Juan Santiago, a young Zapotec man, spoke to a reporter last week about the celebration this year on December 28th, which was also described in detail by a news story in January 2012. He explained that the reason for the festival in Madera, a small city in the Central Valley, is that many of the local Zapotec are undocumented immigrants who have not been able to visit their home communities in Mexico for 10, 15, or even 20 years. The Zapotec people miss their traditional festivals, he said, so “they ask to reproduce some of the traditions.”
The news story last week focused on the dancing, with the crowds in the ballroom enjoying the loud music. A photo shows a small, costumed bull, a “torito,” dancing in the crowd. The news story two years ago described other activities that were part of the fiesta, such as a basketball game and a 22 mile run.

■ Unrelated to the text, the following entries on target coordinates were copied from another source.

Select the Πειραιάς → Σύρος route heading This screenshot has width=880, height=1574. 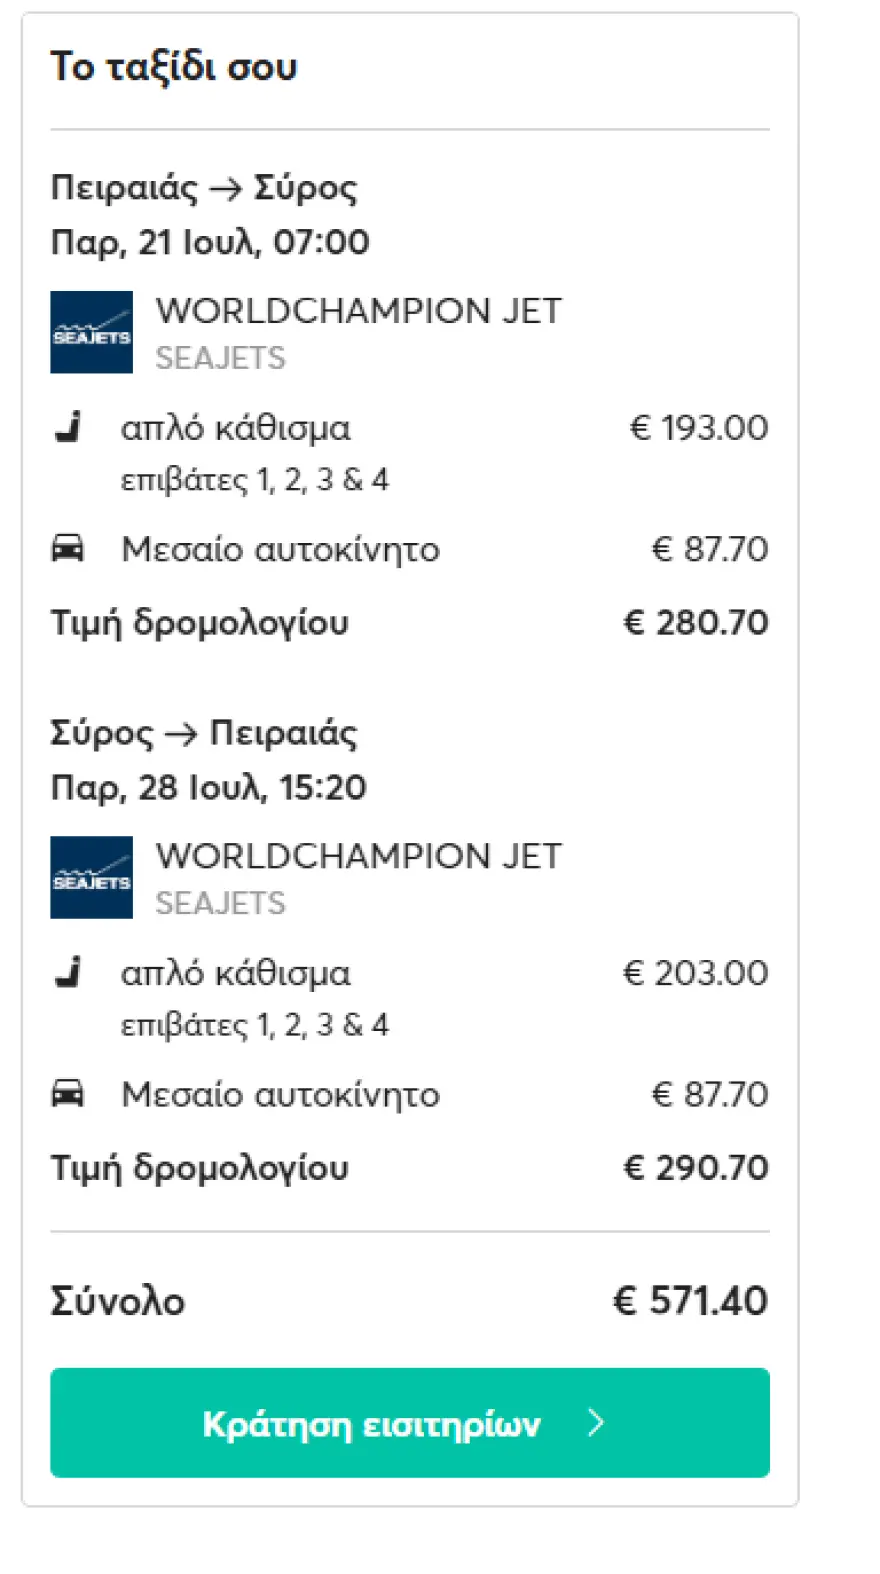pos(203,188)
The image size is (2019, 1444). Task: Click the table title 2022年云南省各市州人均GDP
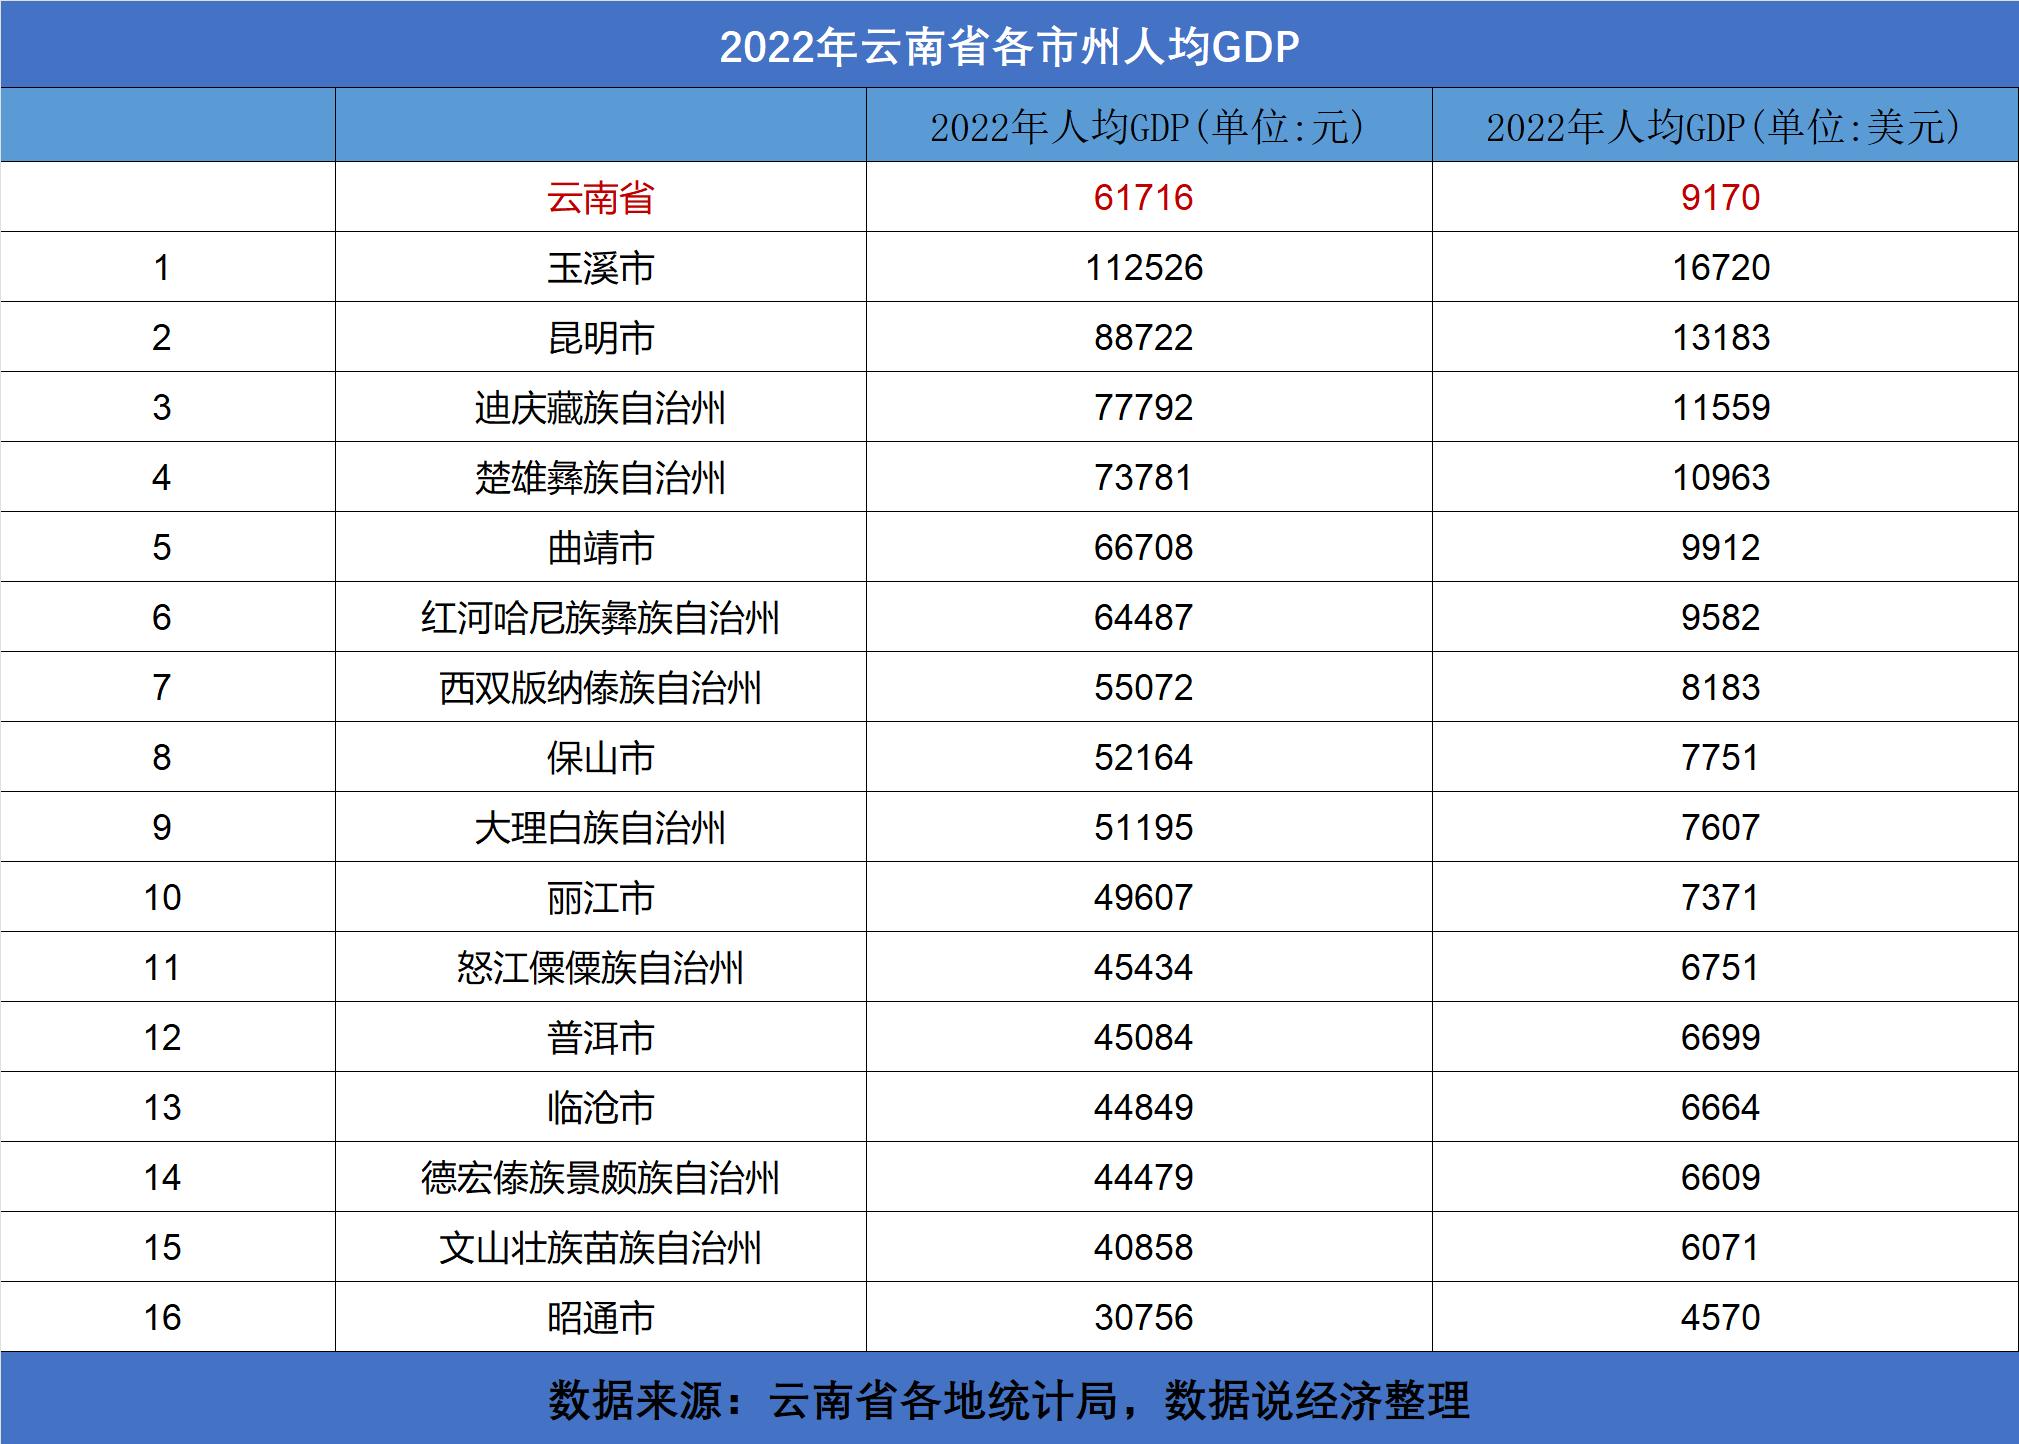[1009, 47]
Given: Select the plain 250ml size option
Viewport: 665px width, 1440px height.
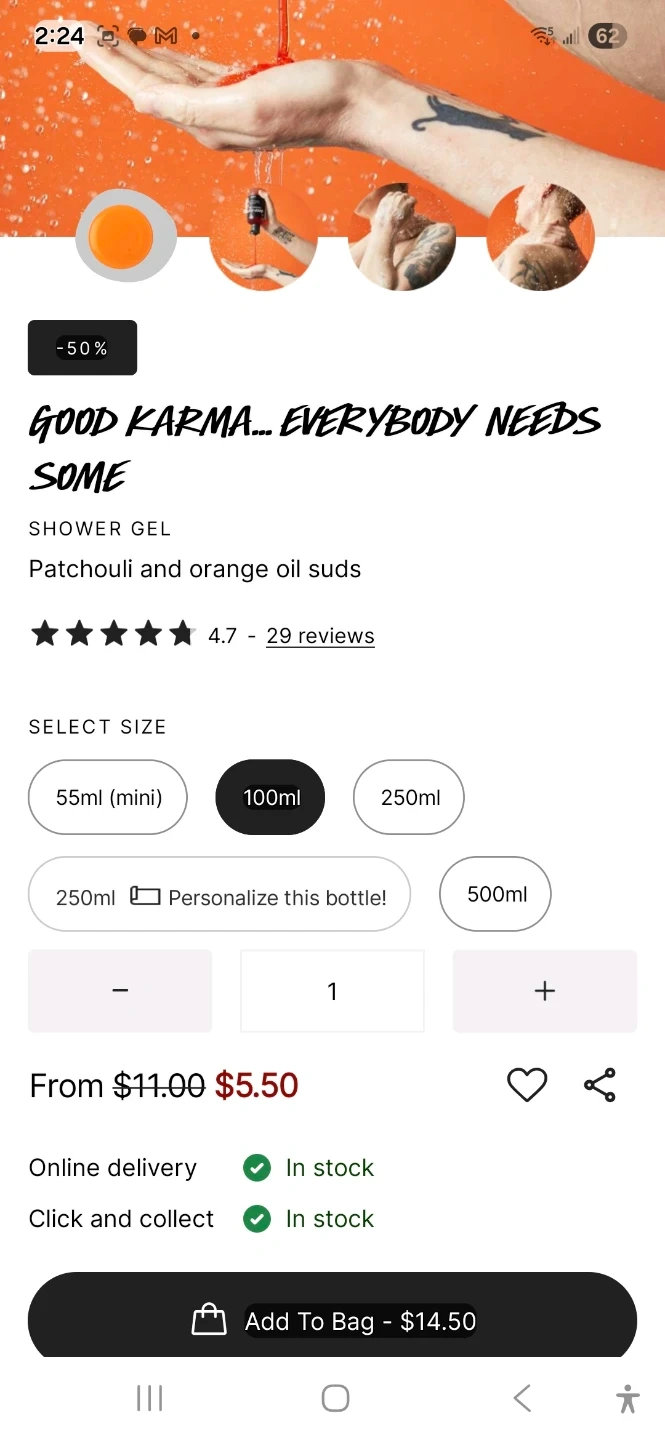Looking at the screenshot, I should [409, 797].
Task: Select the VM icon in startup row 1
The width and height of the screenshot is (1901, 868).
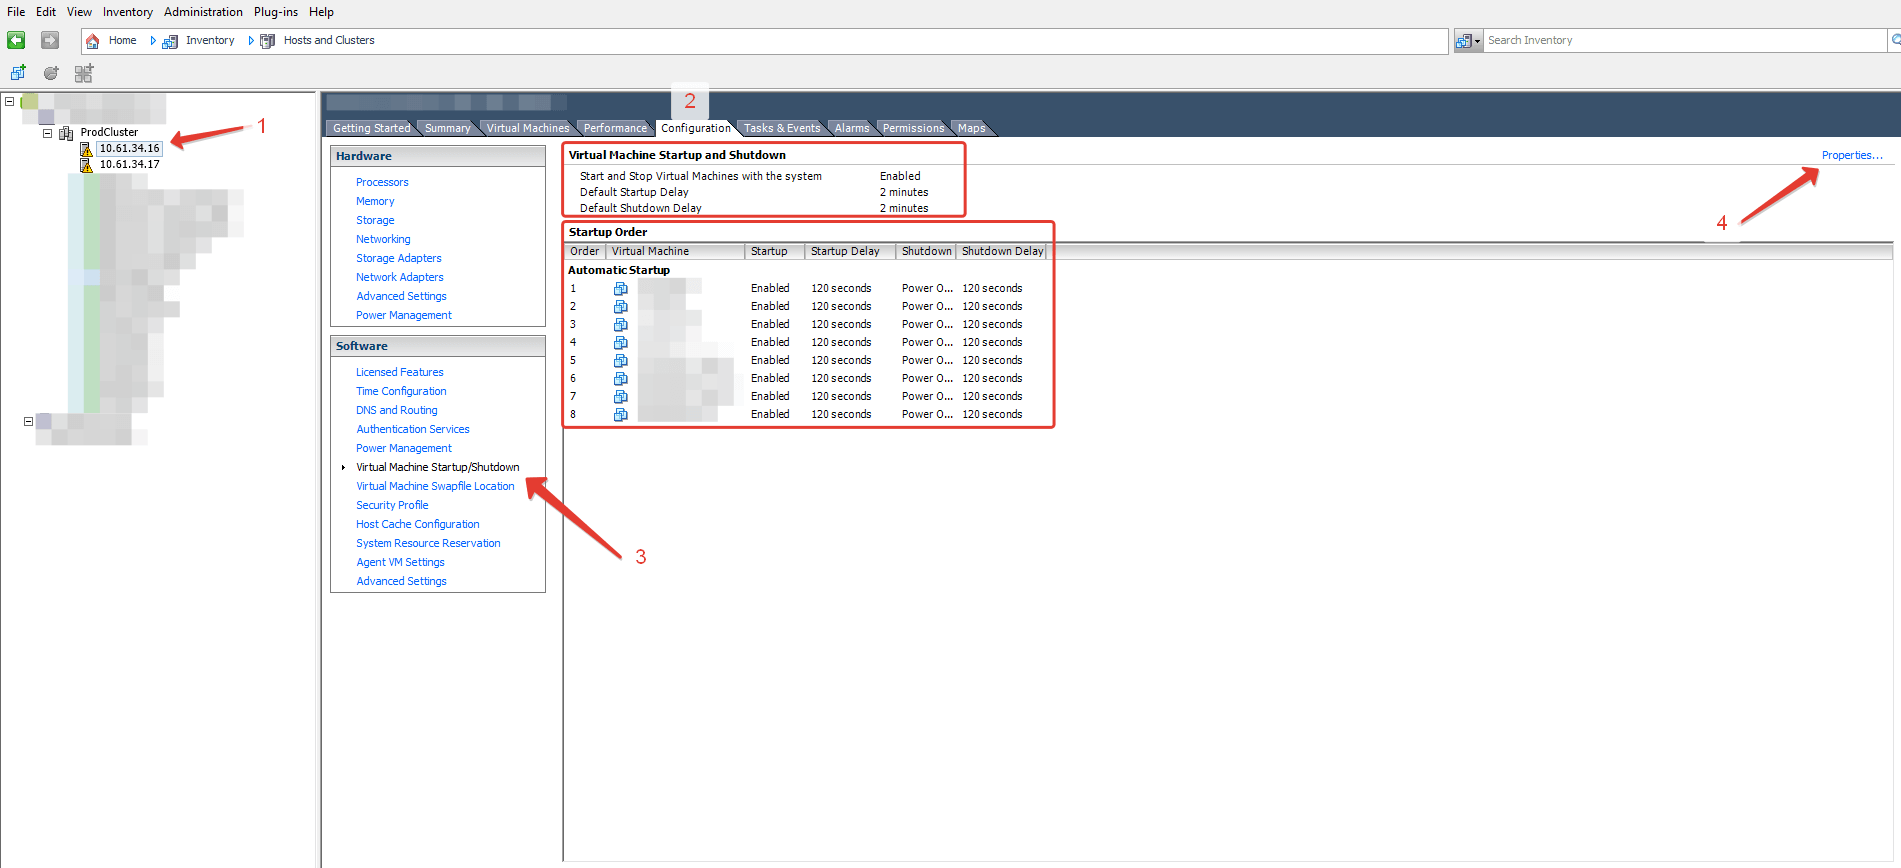Action: [620, 289]
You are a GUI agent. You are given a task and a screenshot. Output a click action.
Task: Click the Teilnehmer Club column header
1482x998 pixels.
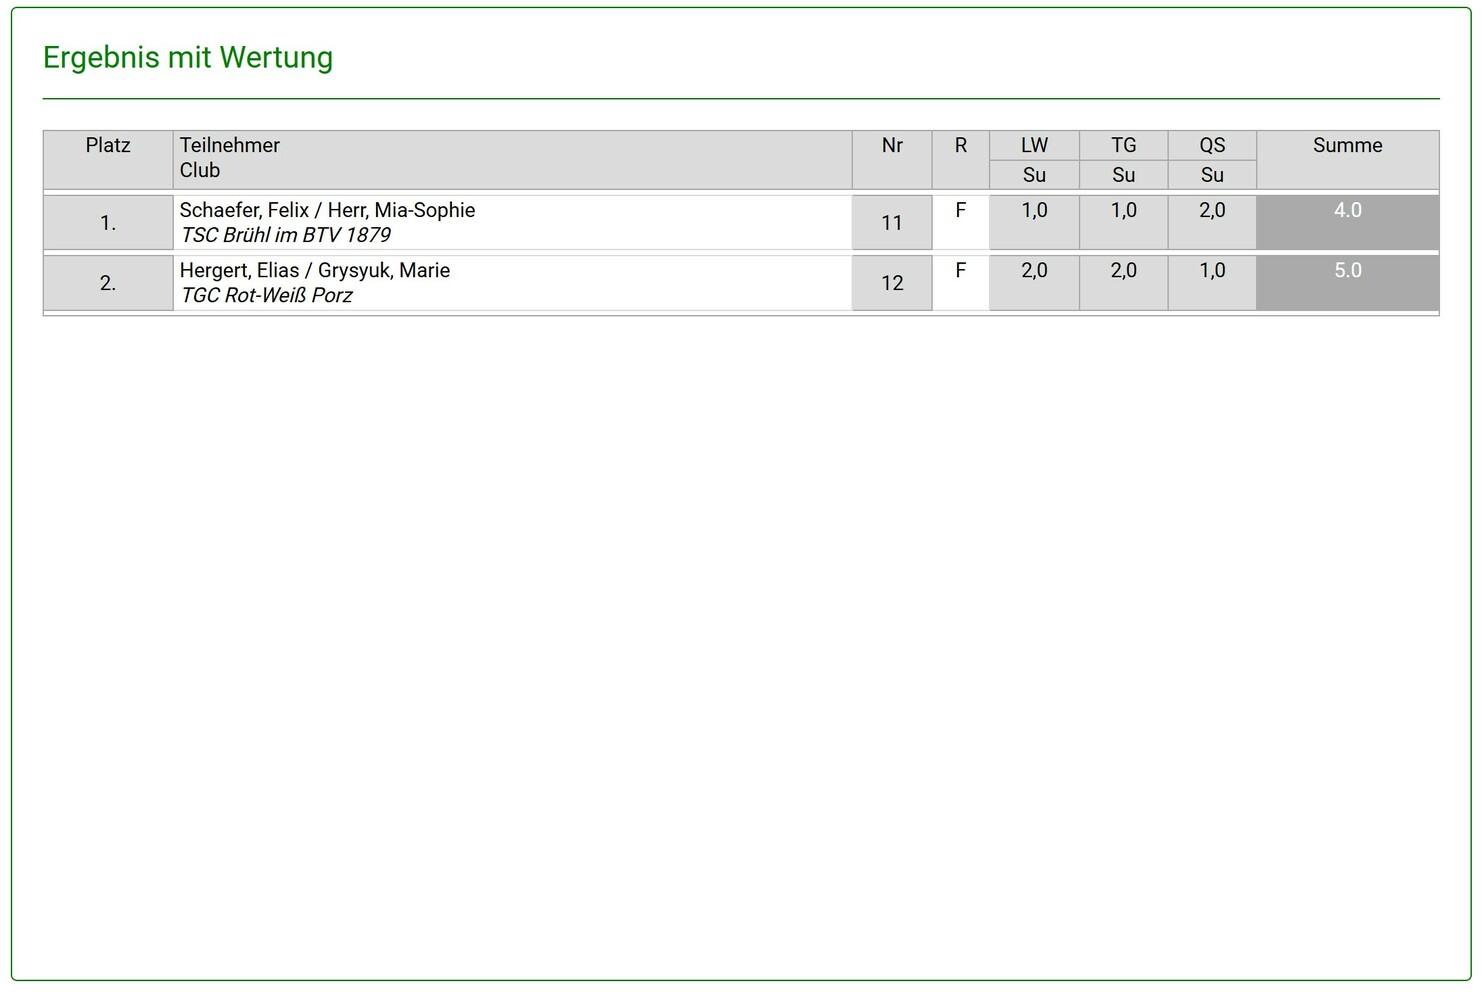point(230,158)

Mr. Santiago said that most of the Zapotec immigrants in the Central Valley came to the U.S. after first migrating to other Mexican states, arriving north of the border after the immigration reform of 1986—so most of them are undocumented. Other indigenous groups from Oaxaca, such as the Mixtecs, he said, arrived before that reform, so they can legally and easily—and fairly frequently—visit their home villages and families in Mexico.
Santiago explains that his own family typifies the Zapotec experience. His father migrated north first, followed by his brothers then his wife and children. The Zapotec are primarily a farming people, so they settled in rural California, particularly the Madera area of the San Joaquin Valley, to do what they are most comfortable doing: farm work.
The Fiesta del Pueblo “is helping people to get involved in the community,” Santiago explains. “It takes a year to organize it, so the organizing committee has to deal with several people, organization.” He adds, “you feel these activities educate you [and prepare] you to go around better in our community.”
He sees added benefits for the Zapotec in the valley from participating in the festival. Many of the farm workers are single and living alone—men whose families are far away. “So they come to the Fiesta and they enjoy and forget for awhile the nostalgia and the loneliness.”
Although the fiesta started as a celebration of the saint of a particular town in Oaxaca, it is growing as other Mexican indigenous people have begun participating. Other organizations and agencies are helping plan for the festival next year.